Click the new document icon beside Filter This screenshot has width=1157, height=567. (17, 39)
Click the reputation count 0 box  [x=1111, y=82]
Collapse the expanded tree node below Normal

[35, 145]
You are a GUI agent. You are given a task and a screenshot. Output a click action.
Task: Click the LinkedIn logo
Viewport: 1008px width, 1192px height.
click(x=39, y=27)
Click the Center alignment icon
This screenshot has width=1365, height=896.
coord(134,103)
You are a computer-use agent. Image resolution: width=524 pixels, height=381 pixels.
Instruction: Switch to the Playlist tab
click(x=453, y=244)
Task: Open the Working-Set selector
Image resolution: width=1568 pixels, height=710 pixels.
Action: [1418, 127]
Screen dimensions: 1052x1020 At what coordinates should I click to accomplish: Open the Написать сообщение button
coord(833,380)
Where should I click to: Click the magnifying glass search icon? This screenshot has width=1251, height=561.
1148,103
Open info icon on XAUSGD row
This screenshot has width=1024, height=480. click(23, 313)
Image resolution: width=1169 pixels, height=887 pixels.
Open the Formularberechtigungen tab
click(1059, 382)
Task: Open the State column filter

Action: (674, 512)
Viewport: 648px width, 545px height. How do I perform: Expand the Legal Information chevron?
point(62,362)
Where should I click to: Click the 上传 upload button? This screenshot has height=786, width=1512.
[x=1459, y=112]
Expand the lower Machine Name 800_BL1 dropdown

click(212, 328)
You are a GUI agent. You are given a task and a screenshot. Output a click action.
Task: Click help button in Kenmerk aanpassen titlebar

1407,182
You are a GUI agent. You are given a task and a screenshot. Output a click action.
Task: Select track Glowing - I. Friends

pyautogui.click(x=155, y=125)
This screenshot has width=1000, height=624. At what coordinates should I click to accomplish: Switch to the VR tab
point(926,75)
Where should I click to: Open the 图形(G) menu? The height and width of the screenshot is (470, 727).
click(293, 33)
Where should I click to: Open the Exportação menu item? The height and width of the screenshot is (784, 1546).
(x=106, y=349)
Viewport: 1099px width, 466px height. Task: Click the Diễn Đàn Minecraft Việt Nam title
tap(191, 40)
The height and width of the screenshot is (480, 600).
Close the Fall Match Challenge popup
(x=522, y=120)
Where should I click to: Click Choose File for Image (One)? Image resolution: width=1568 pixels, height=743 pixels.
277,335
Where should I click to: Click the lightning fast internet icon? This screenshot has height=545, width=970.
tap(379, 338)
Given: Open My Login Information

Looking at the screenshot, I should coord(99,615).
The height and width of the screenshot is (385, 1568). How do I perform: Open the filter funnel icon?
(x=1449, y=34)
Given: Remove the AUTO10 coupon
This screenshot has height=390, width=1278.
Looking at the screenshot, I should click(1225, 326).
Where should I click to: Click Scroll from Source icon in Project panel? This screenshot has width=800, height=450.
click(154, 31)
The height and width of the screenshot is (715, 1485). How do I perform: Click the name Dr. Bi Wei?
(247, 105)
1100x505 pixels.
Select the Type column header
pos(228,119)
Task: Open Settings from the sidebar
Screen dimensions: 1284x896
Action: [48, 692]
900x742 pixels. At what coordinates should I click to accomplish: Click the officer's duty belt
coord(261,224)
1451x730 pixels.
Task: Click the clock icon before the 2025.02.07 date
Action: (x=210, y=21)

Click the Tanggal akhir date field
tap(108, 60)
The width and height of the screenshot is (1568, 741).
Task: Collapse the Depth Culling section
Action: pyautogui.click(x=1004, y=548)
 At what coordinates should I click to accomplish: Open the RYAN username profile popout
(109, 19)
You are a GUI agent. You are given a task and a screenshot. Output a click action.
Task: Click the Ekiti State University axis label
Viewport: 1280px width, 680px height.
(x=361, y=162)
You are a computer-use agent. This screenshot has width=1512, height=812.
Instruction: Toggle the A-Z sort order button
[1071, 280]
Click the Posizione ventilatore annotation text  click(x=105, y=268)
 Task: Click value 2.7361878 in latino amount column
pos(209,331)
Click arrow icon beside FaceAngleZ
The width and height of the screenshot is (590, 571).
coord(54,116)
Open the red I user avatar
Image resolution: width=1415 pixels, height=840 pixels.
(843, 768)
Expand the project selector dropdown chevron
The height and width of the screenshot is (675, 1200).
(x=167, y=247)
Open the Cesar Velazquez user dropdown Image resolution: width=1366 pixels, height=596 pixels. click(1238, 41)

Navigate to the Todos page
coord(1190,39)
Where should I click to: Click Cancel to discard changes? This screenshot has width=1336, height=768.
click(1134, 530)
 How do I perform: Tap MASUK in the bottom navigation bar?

*AIM OF THE TASK:* Return the entries exactly through the "You are a computer-use agent. Image" line.

*YOUR RESPONSE:*
Click the new document icon beside Filter This screenshot has width=1157, height=567. (17, 39)
Click the reputation count 0 box  [x=1111, y=82]
Collapse the expanded tree node below Normal

[35, 145]
You are a GUI agent. You are given a task and a screenshot. Output a click action.
Task: Click the LinkedIn logo
Viewport: 1008px width, 1192px height.
click(x=39, y=27)
Click the Center alignment icon
This screenshot has width=1365, height=896.
coord(134,103)
You are a computer-use agent. Image resolution: width=524 pixels, height=381 pixels.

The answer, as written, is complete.